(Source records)
____________

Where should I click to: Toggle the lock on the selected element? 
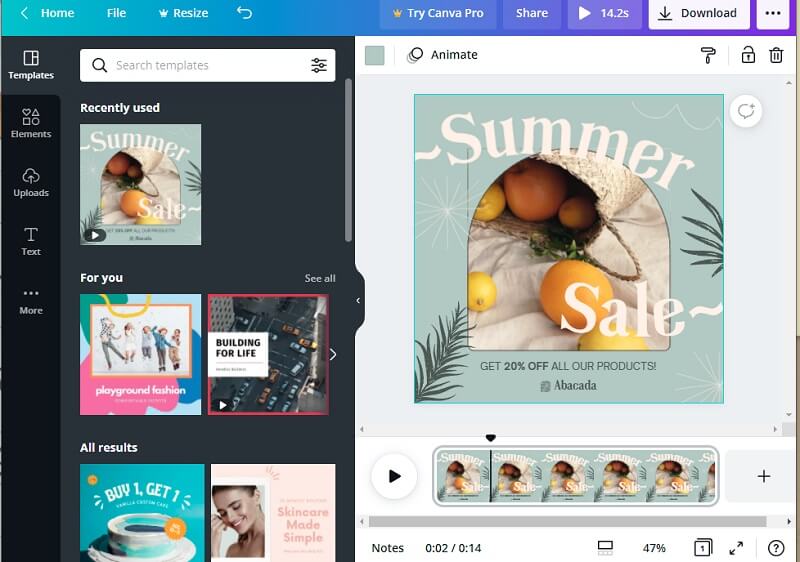747,55
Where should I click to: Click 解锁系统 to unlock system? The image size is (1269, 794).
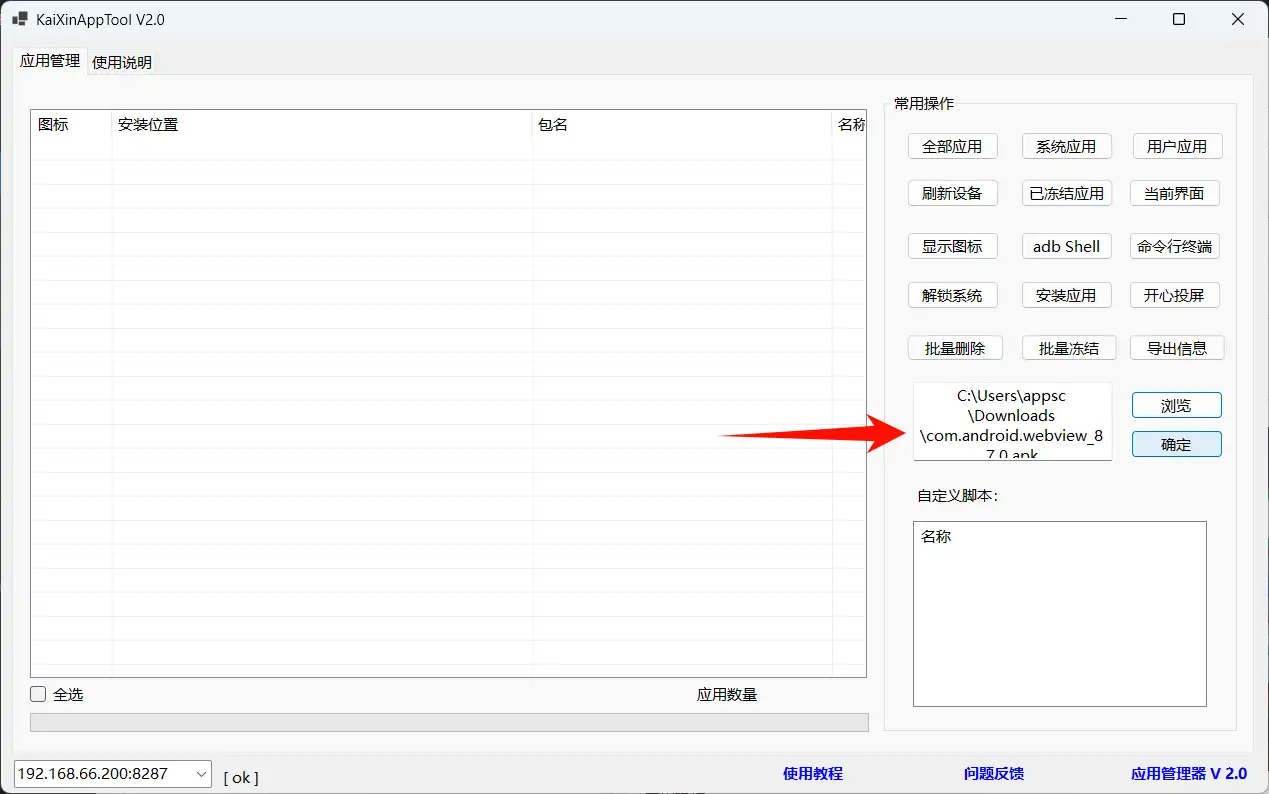click(952, 295)
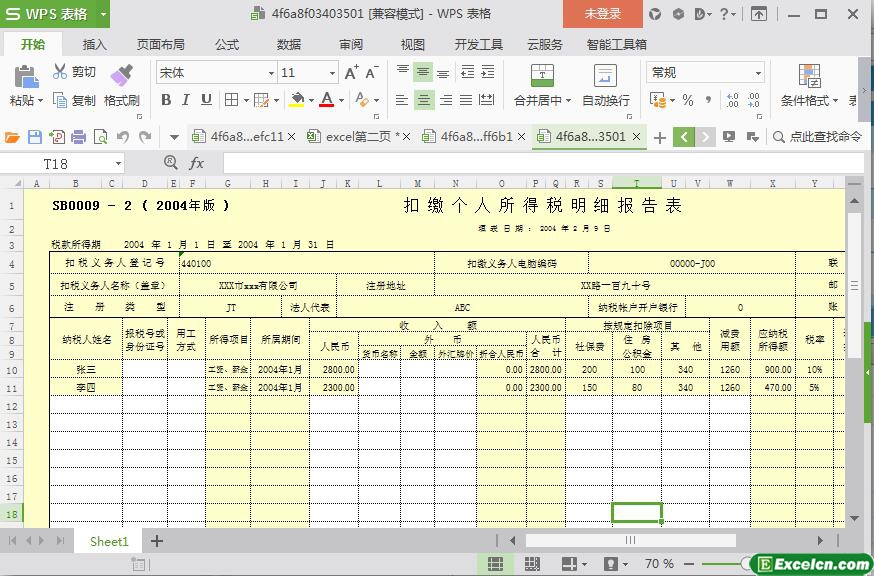Click the Format Painter (格式刷) icon
Viewport: 874px width, 576px height.
coord(121,76)
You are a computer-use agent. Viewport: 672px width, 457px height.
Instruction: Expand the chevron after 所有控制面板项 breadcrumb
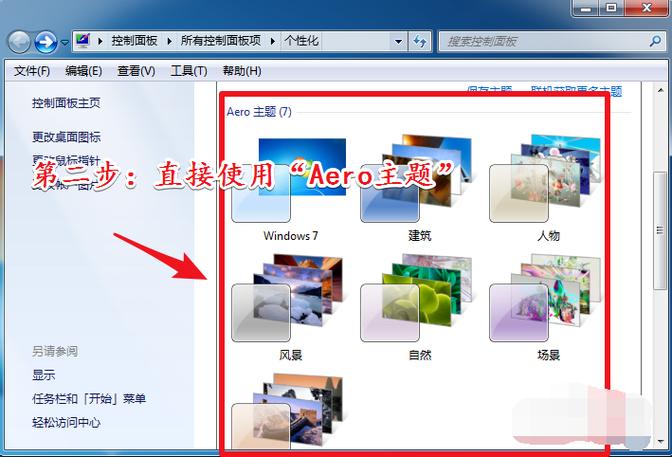click(277, 42)
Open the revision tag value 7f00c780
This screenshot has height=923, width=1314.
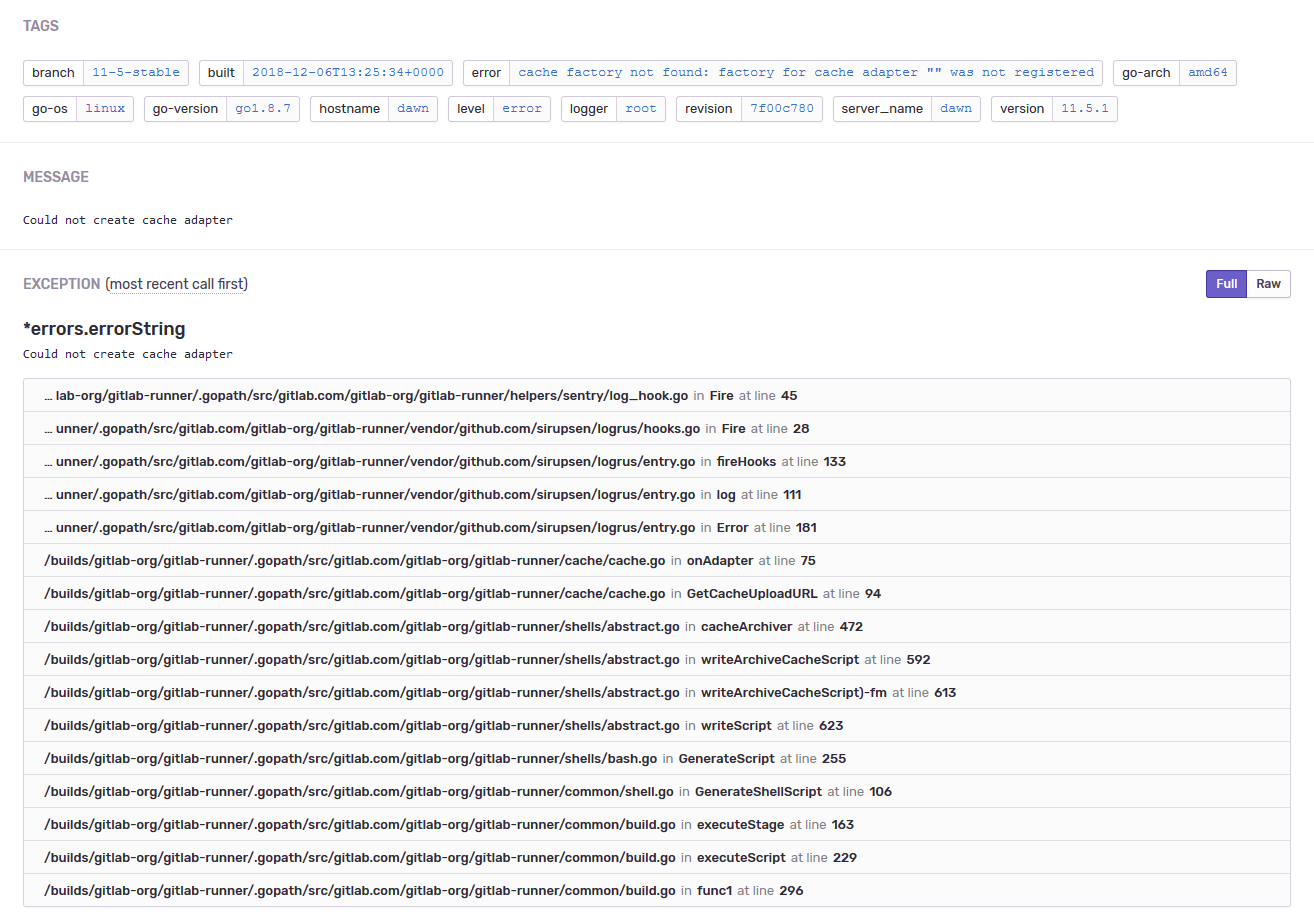[782, 109]
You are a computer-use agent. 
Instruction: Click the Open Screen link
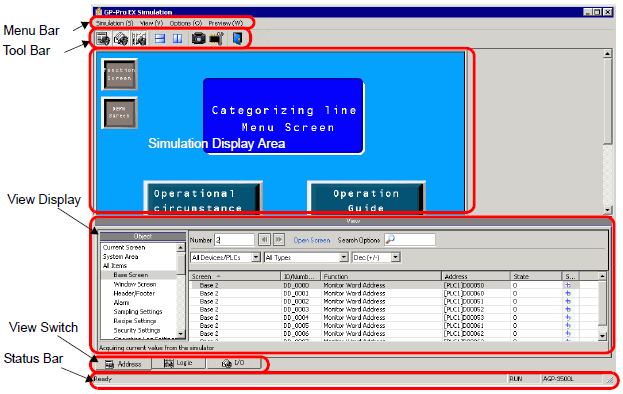pos(312,240)
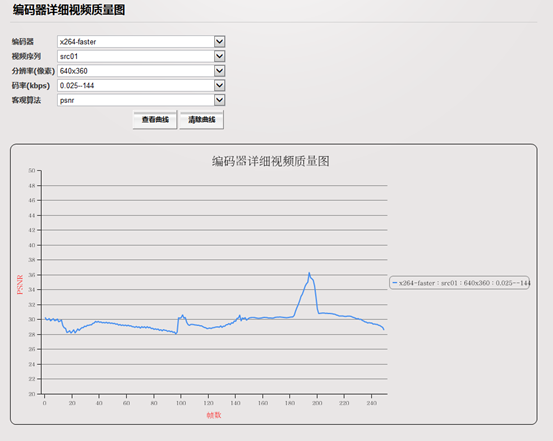Expand the 视频序列 src01 dropdown arrow
The image size is (553, 441).
(x=219, y=56)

____________

▸ **WORK INSTRUCTIONS**: Output all the records above again exactly, with the pictures dropped.

▸ **TASK ANSWER**:
Where should I click to: Toggle the lock on the selected element? 
747,55
Where should I click to: Click 解锁系统 to unlock system? The image size is (1269, 794).
click(952, 295)
Click the Format Painter (格式刷) icon
Viewport: 874px width, 576px height.
coord(121,76)
You are a computer-use agent. Viewport: 672px width, 457px height.
Instruction: Expand the chevron after 所有控制面板项 breadcrumb
click(277, 42)
Open the revision tag value 7f00c780
This screenshot has height=923, width=1314.
[782, 109]
You are a computer-use agent. 
Instruction: Click the Open Screen link
pos(312,240)
Expand the 视频序列 src01 dropdown arrow
The image size is (553, 441).
(x=219, y=56)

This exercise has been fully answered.